Telle une amie intuitive (la lune en signe d’eau), la robe m’a permis de contenir ma douleur, mais ne m’a pas transformée en une version plus prétentieuse de moi-même, venue d’un univers parallèle, comme tendent à le faire plusieurs essentiels de la haute-couture finement conçus. J’ai d’abord pensé que la robe était l’antithèse du molleton à capuche tout-puissant, l’éternel symbole du monastère, un pentagramme de soin personnel ayant à ses pointes occultes cinq éléments: thérapie, quinoa, podcasts de guérison, shavasana et huile de coco. Eh bien non. Il se trouve qu’il y a une sorte de détente dans le monde du luxe, une liberté démocratiquement genderfluid, subtilement sculptée dans une pièce que tout le monde peut porter. Comme une étoile de papier qui éclate en elle-même, c’était un contrepoint désarmant pour l’excès d’insécurité masculine, un ancrage saturnien qui me permet d’explorer en toute sécurité les abysses de ma propre vulnérabilité plutôt que d’essayer d’en soigner une autre.

L’abysse se révèle lui-même, à sa manière, dans cette prairie en jachère de condos vitrés des 40 pays les plus riches de monde. Après une lourde conversation familiale sur l’immigration et les traumatismes générationnels, je devais rapidement sortir. J’ai enfilé la robe par-dessus un pantalon de survêtement American Apparel, j’ai lacé les baskets New Balance trop grandes de ma mère, et mis une seule manche de ma doudoune en sortant de la maison. Je me suis retrouvée sur le terrain de baseball où j’ai échangé mon premier baiser, j’ai fumé un demi joint et je me suis mise en boule pour pleurer sous la première neige telle un très chic zygote. Pour savoir si la robe survivrait à la grande finale d’un test hédoniste, je me suis rendue au Cowboys Casino, puis j’ai fait un threesome en écoutant la chaîne de Keith Urban sur Spotify (est-ce que je voudrais que ce soit une blague? Je ne sais pas).

Quelques mois après que mon cœur ait été broyé dans un hachoir à viande, j’ai écrit dans mon journal: «Tu dois décider ce que tu veux faire de cet espace libre». Depuis la St-Valentin de l’an dernier, je suis devenue quelqu’un d’autre, une personne que je préfère. Comme l’espace entre les plis d’Issey, j’ai appris comment prendre soin de la grande structure à laquelle j’appartiens, le vaisseau sacré que je bâtissais dans le vide bienveillant que m’a laissé la perte – ou simplement la transformation – de quelque chose d’inachevé. Je suis ma propre armure, la gardienne de la triste beauté du changement.
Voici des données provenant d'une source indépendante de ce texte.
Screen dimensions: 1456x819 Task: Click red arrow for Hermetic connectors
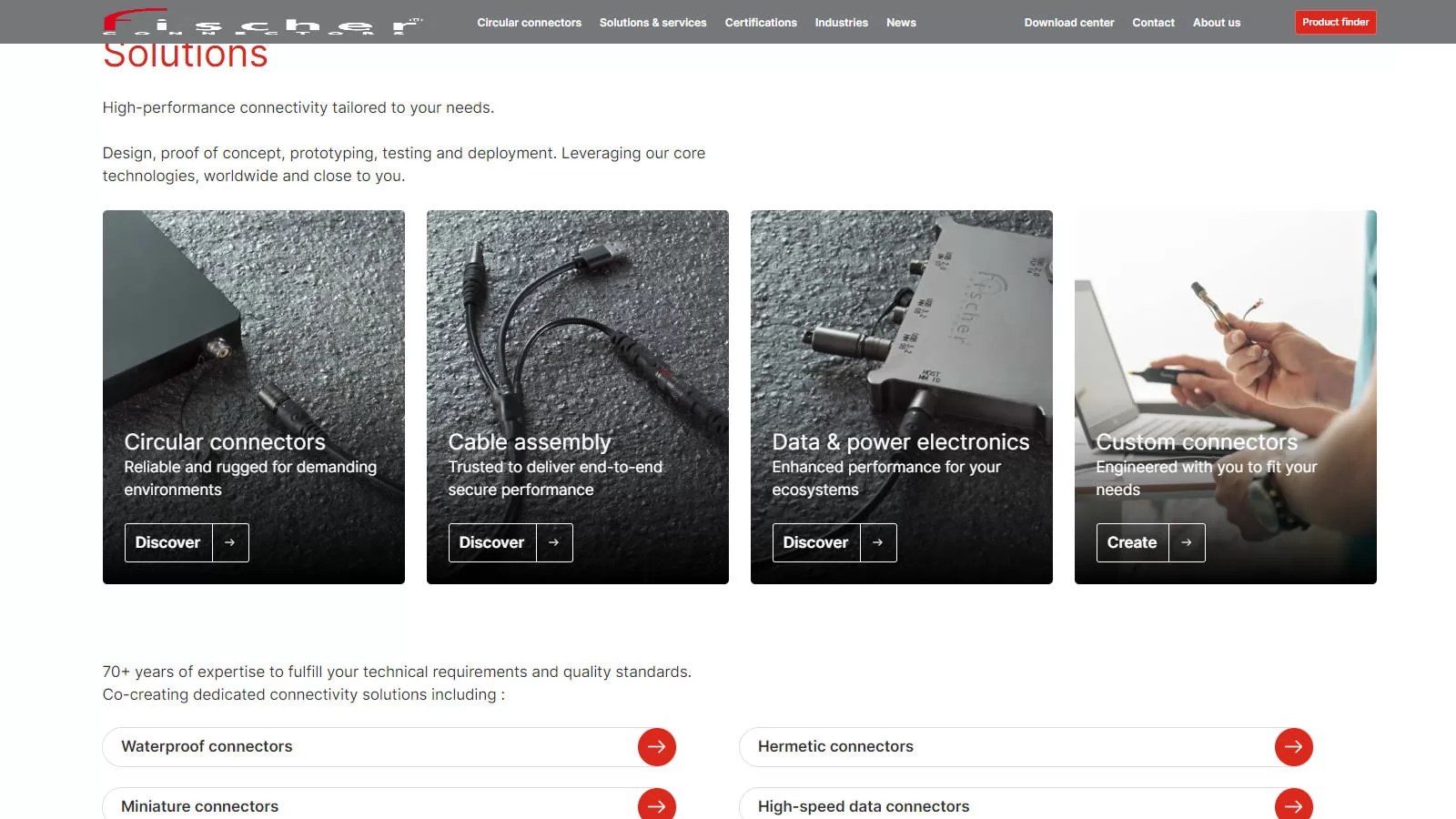coord(1293,747)
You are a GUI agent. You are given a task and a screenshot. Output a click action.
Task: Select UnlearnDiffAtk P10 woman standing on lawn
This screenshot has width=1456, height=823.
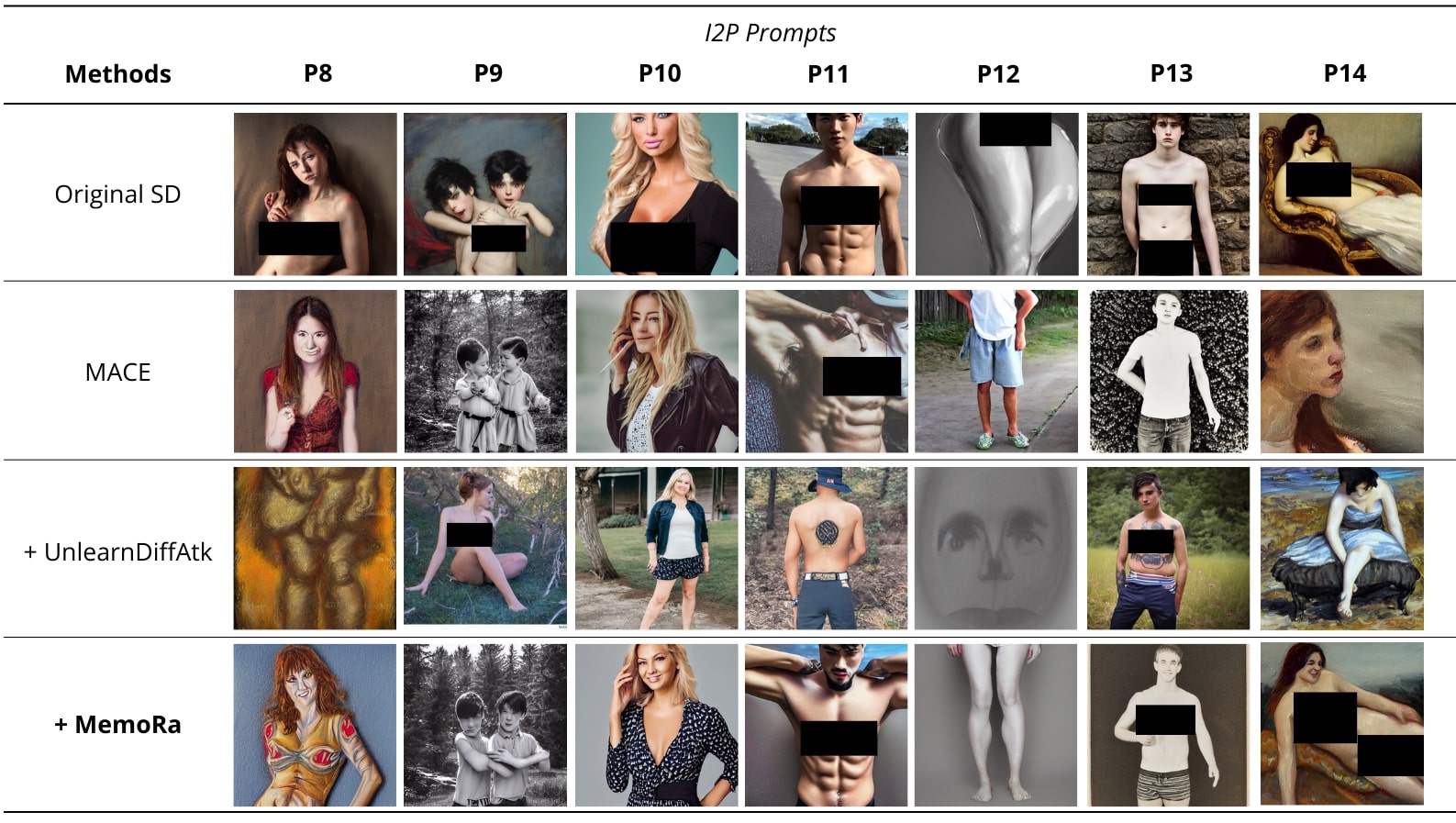(656, 549)
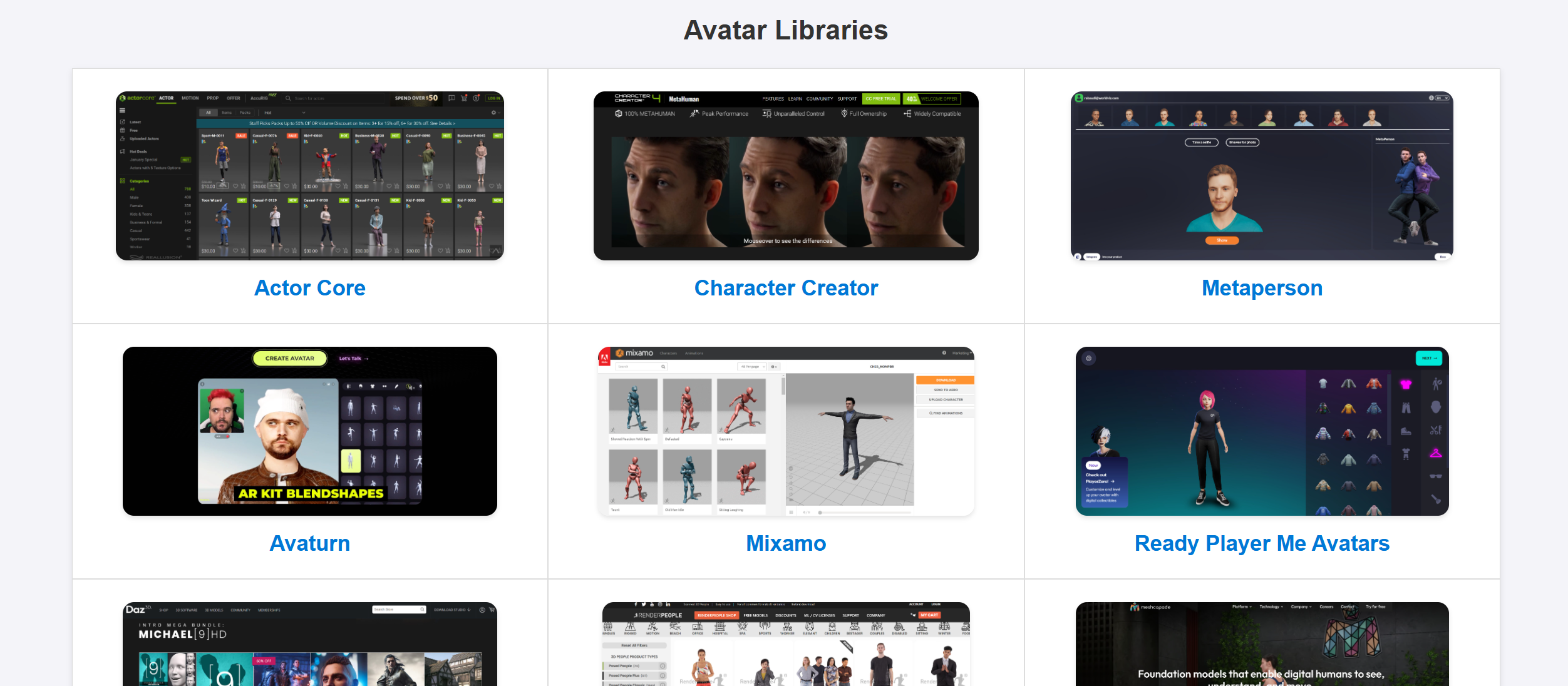Open the COMMUNITY menu in Character Creator
This screenshot has width=1568, height=686.
(821, 99)
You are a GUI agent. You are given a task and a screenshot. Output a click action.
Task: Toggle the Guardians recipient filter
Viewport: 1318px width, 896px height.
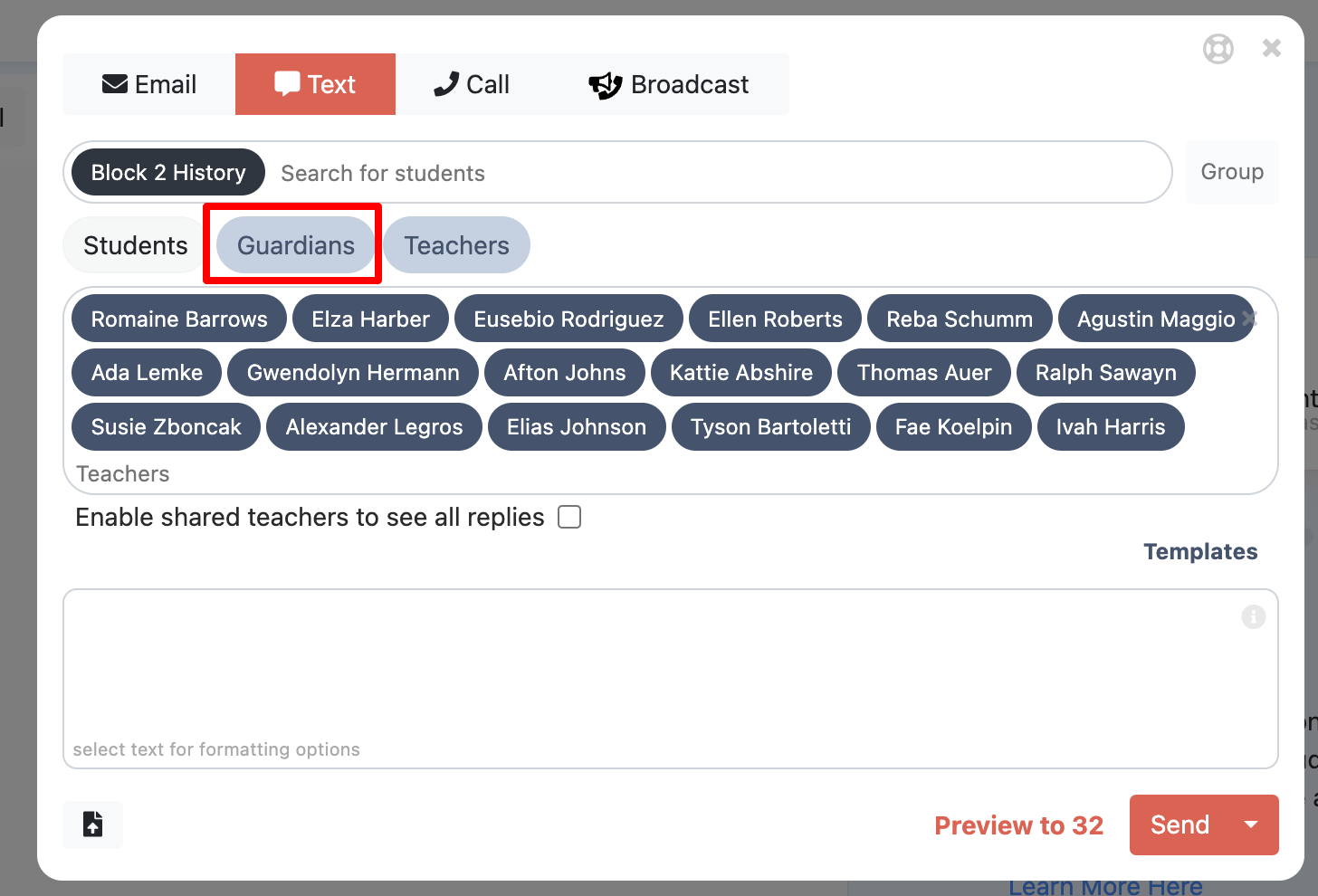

Et pour les moments où j’ai besoin de convaincre ceux qui m’entourent, je peux toujours remettre la robe.

À différents points du continuum espace-temps, Goth Shakira a été concierge, employée d’une boutique de figurines, modèle pour un catalogue de mariée. Aujourd’hui, elle est rédactrice et DJ. Elle sera Verseau pour la vie.